Exercise instructions
Rewrite the lines of the entries below as a JSON list of strings, one string per line, leaving out blank lines.

>>>>

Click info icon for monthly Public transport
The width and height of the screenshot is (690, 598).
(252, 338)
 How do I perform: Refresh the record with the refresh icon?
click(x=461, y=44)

<<<<

Output for this task
[
  "Click info icon for monthly Public transport",
  "The width and height of the screenshot is (690, 598).",
  "(252, 338)",
  " How do I perform: Refresh the record with the refresh icon?",
  "click(x=461, y=44)"
]